1. What types of offers go wrong?
These are financings for mergers and leveraged buyouts (debt-heavy acquisitions) that involve what is known as leveraged financing, a term that refers to corporate debt with ratings below investment grade – so-called junk food. Banks used to give these loans directly, but they now operate as an intermediary helping these companies raise capital from investors. This approach has become increasingly important for banks and the ‘arranging’ of this debt has accounted for around a third of investment banking revenue in recent years. But a crucial part of the process involves banks actually acting as a back-up lender, offering committed funding – and in doing so, putting themselves in charge of the money needed to get a deal done, ideally briefly.
2. How does committed funding work?
Look closely at a merger announcement, the type issued when company A announces that it is buying company B or that private equity firm C is taking control of company D. Below the overall purchase price is often a section detailing the debt used for the acquisition. It is in this section that Wall Street banks are listed as providing “committed” funding. A lot hinges on that word “committed” because it’s a legal obligation banks make to a potential buyer in a leveraged buyout. This commitment is an essential part of the M&A world because it reassures the target companies that the deal will not fail due to the buyer’s inability to raise the debt necessary to make the purchase.
3. What are the challenges for banks?
Banks take a risk when they provide committed financing because they are now committing to sell the debt in the future. This is called fully underwritten financing, which means that they cannot back out of their promise if market conditions change. While the promise of future funding is meant to advance a deal, banks can find themselves stuck with debt if interest on those bonds and loans dries up while the deal is in progress. If a bank chooses to fund and hold the debt rather than sell at a loss, it’s called an escrow deal. For risk, these transactions incur fees ranging from 2 to 2.5% of the total size of the debt envelope.

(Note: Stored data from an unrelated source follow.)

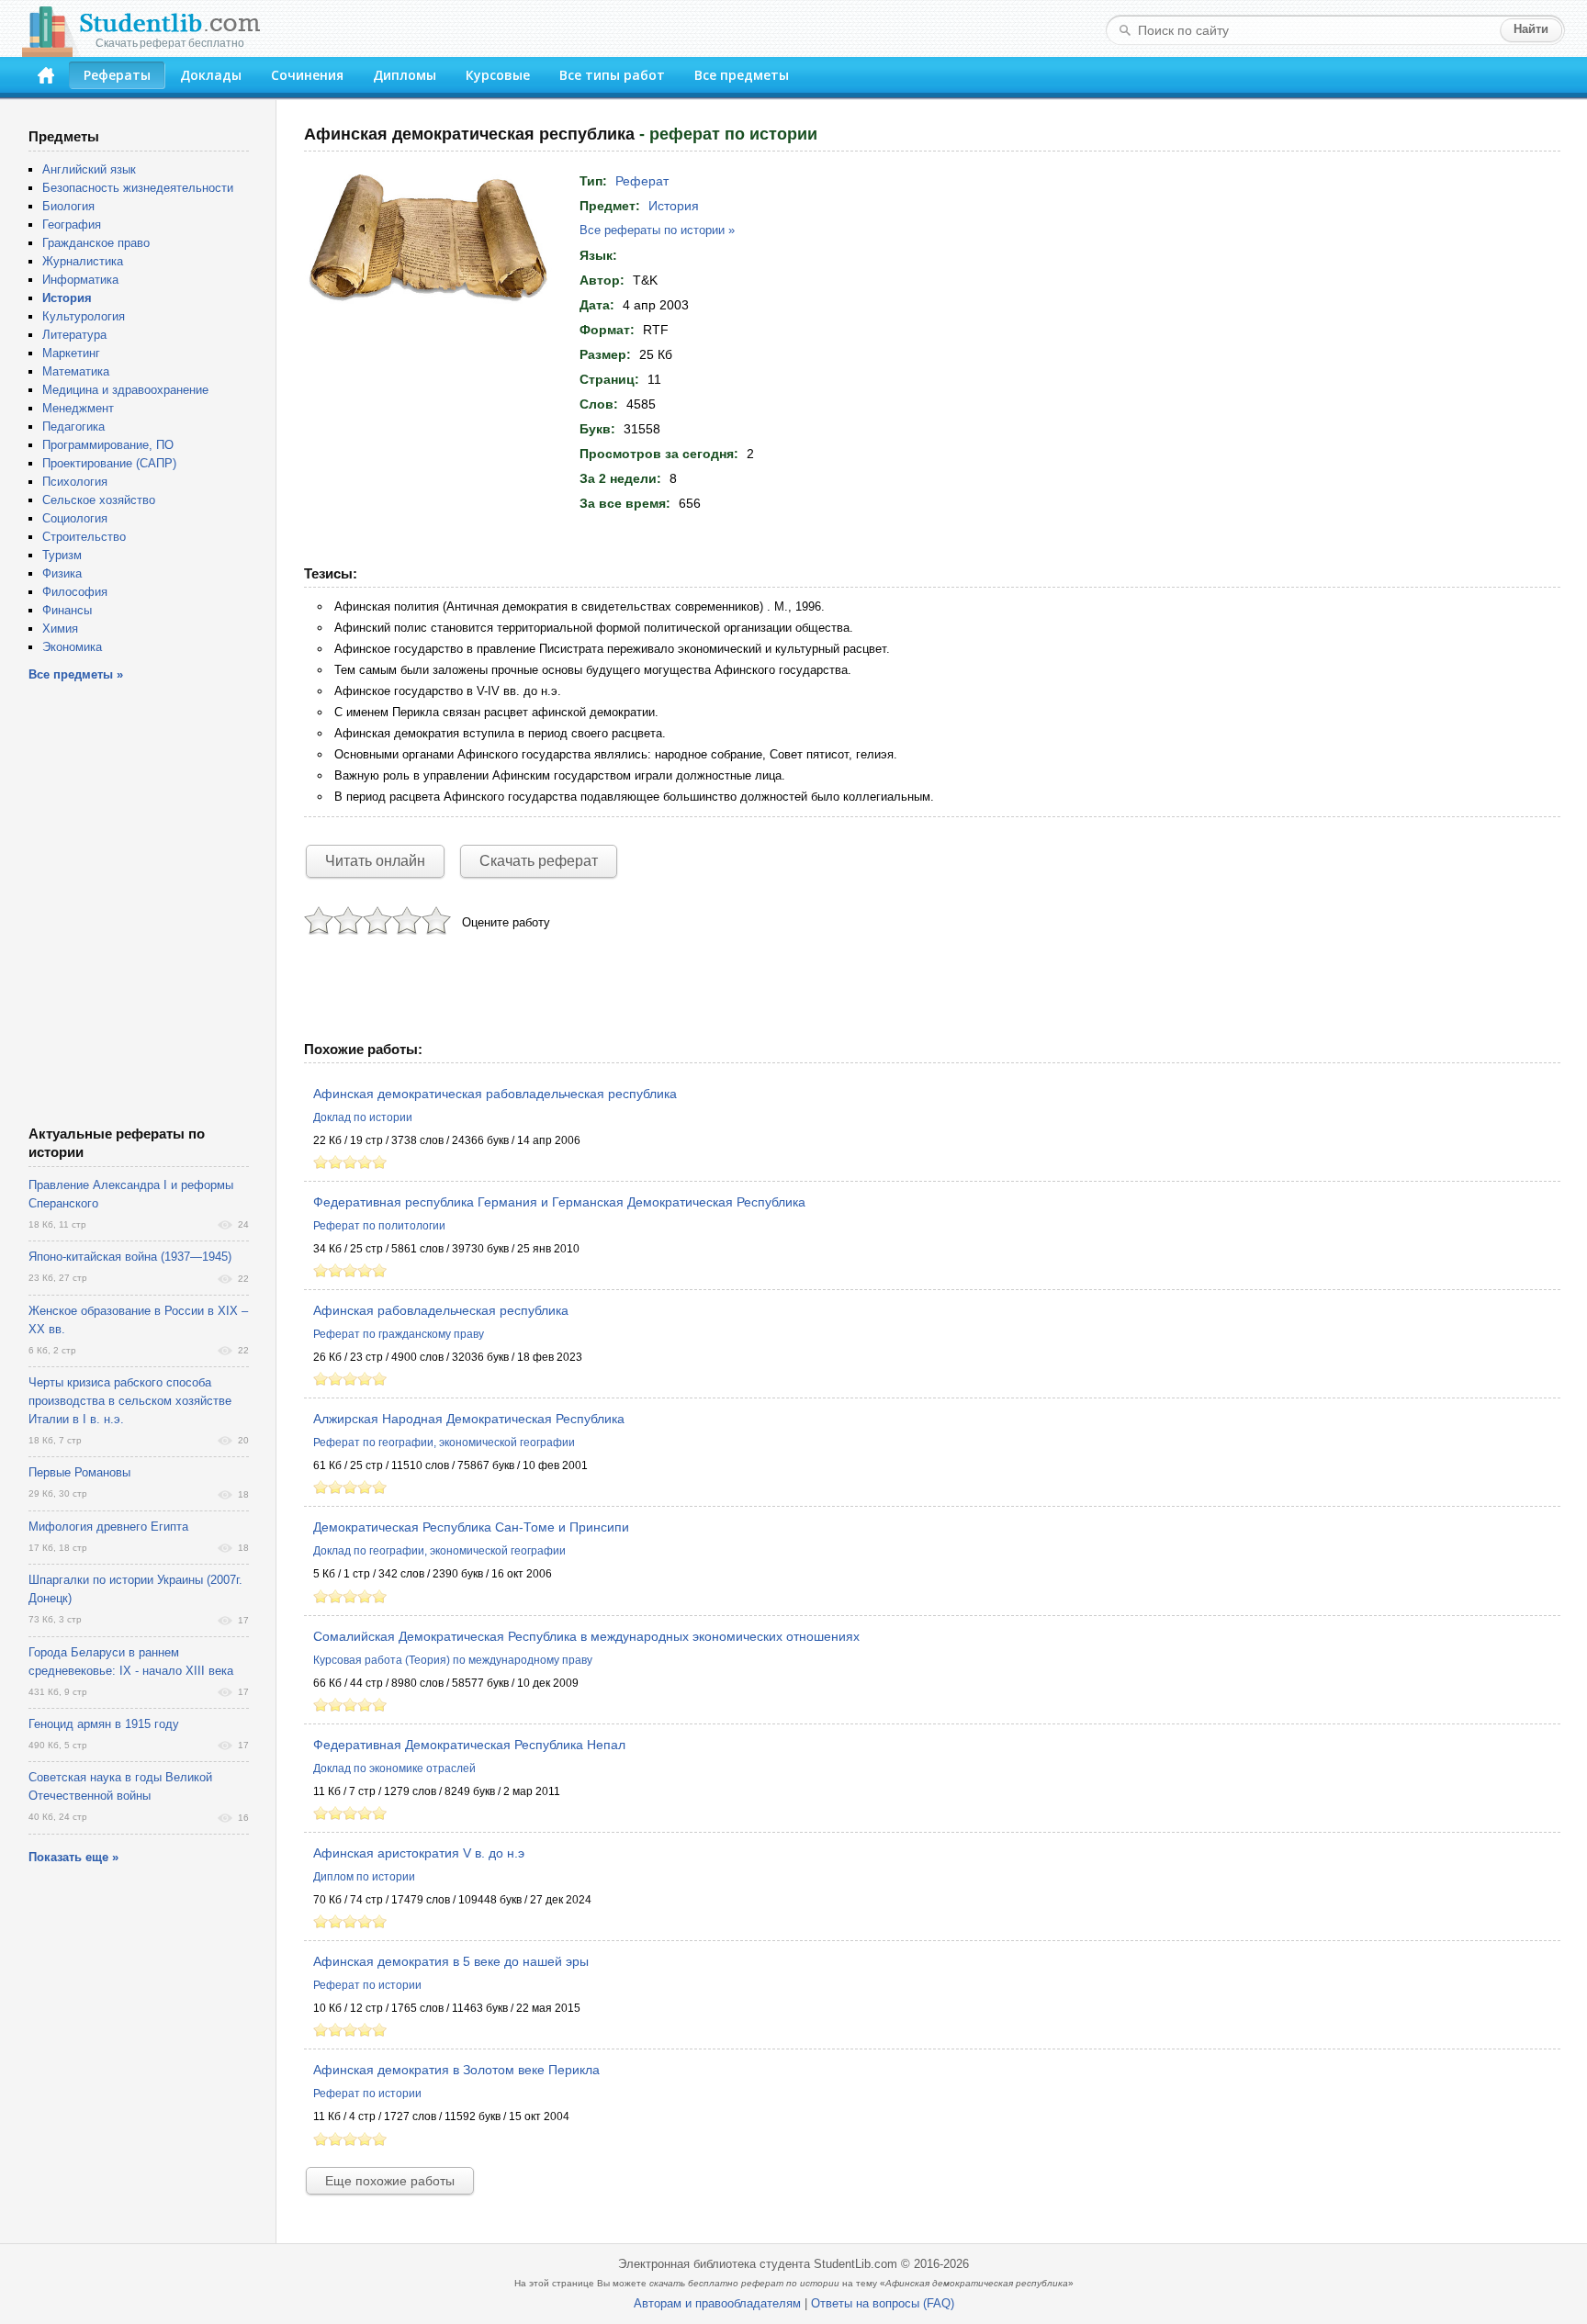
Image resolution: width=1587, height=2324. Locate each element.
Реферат (642, 181)
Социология (74, 518)
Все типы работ (612, 75)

4. Are hanging chords important?
On Wall Street, many veterans still remember the episode that became known as “the hot bed.” In the late 1980s, suspended funding brought down First Boston, once ranked as one of the top investment banks in the United States. First Boston had provided $457 million in the form of a bridge loan for the acquisition of the mattress company Sealy, an amount which represented 40% of the bank’s equity. When the buyout debt market crashed soon after, he was stuck with the loan. The bank demanded a bailout from co-owner Credit Suisse, which already owned 44.5% of First Boston and took it over completely in 1990. Blocked deals happen individually in good times and bad when a bank appeals to a company that investors turn to disagree with. But they periodically occur in droves when market sentiments change rapidly. After the 2008 financial crisis, banks had more than $200 billion in debt locked up on their balance sheets, mostly for leveraged buyouts. When sub-prime mortgages collapsed, the massive losses banks suffered on committed deals contributed to balance sheet weakness that eventually led to government bailouts for many of them.
5. What caused the problem this time?
In this case, high inflation has persisted longer than banks had expected late last year and early this year. This means funding was secured before it became clear that most central banks, including the US Federal Reserve, European Central Bank and Bank of England, would lay out plans for aggressive interest rate hikes. interest. As a result, investors are now demanding much more to lend to companies. Yields in the investment grade bond market, high yield bond market and leveraged loan markets have all more than doubled since the start of the year. Since the agreements entered into oblige the banks to provide financing on agreed terms, they are responsible for making up the difference. While banks can accept requests from borrowers to change prices and terms – to provide what is called flex or cap in Wall Street parlance – they don’t have enough leeway to match what lenders can get elsewhere.
6. How big is the problem for the markets?
US and European banks are on a stronger footing than they were during the Great Financial Crisis. The rules that forced them to raise their level of capital also prevent them from holding on to unwanted debt, making them more likely to sell it at a loss. Although it is painful, they should be able to absorb the hit to their capital. But if the past is predictive, they will be chastised and probably less willing to enter into similar deals, at least for a while. Dealings are likely to dry up, both because buyers and sellers are less interested in M&A deals and because banks are more reluctant to finance them. Walgreen’s bid to sell its UK pharmacy chain Boots was partly foiled by potential buyers’ difficulties convincing banks to secure financing. Of course, in some ways, reducing the market’s appetite for debt-fueled trades is consistent with what the Fed and other central banks had in mind when they raised interest rates and started to tighten financial conditions.
• A Bloomberg article on the potential for big losses on blocked debt.
• An article on how the risks for banks compromise the credit needed for acquisitions.
• A 2008 article on how banks worked through a $200 billion stack of suspended loans from transactions that deteriorated in 2007.